─── ENTRIES PROVIDED ───

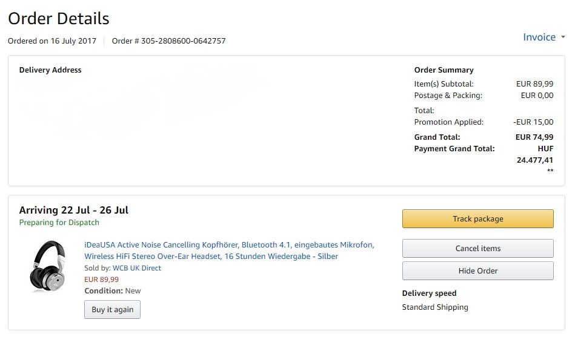575x337 pixels.
Task: Click the order number 305-2808600-0642757
Action: click(183, 41)
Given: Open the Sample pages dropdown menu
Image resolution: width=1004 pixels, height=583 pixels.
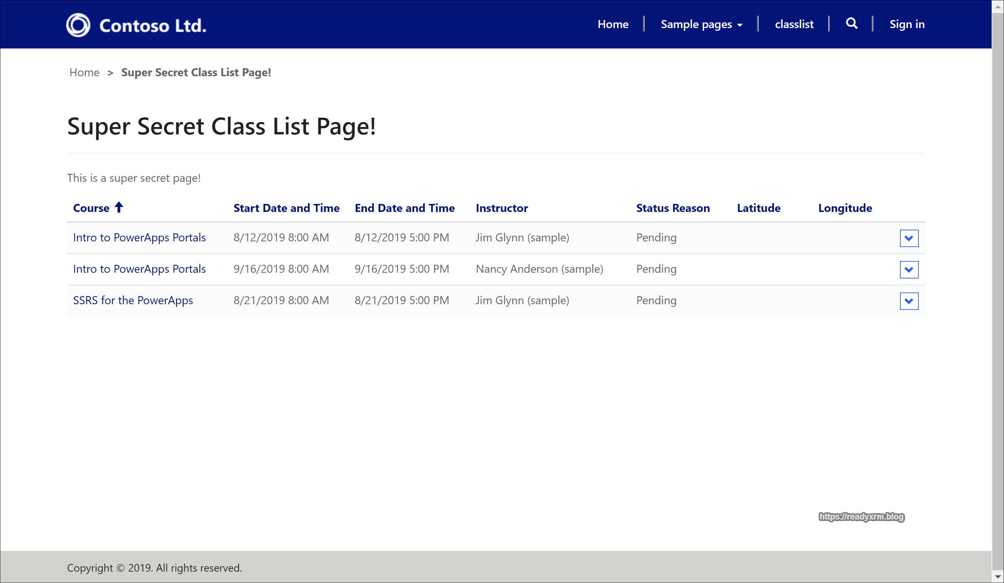Looking at the screenshot, I should (701, 24).
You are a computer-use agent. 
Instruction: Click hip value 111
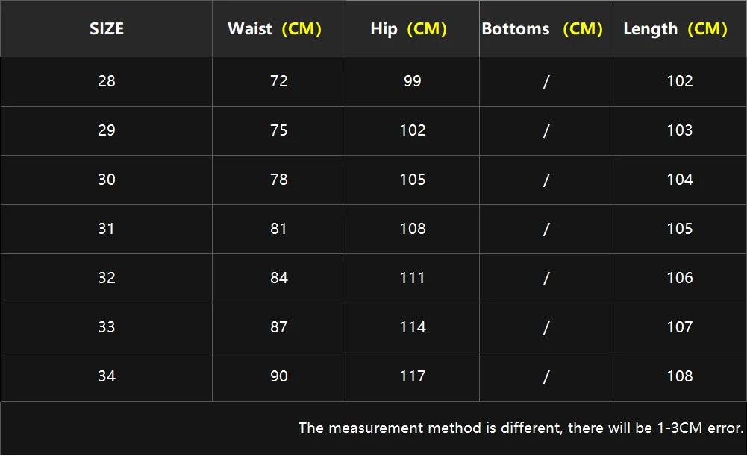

───

**EXERCISE:** Swap "dropdown menu" for "drop-down list" throughout the listing, change nothing else, and leave the pictures out.

**THE COMPLETED TASK:**
575x337 pixels.
Task: Click the order number 305-2808600-0642757
Action: click(183, 41)
Given: Open the Sample pages drop-down list
Image resolution: width=1004 pixels, height=583 pixels.
Looking at the screenshot, I should (701, 24).
You are a computer-use agent. 
Instruction: Click hip value 111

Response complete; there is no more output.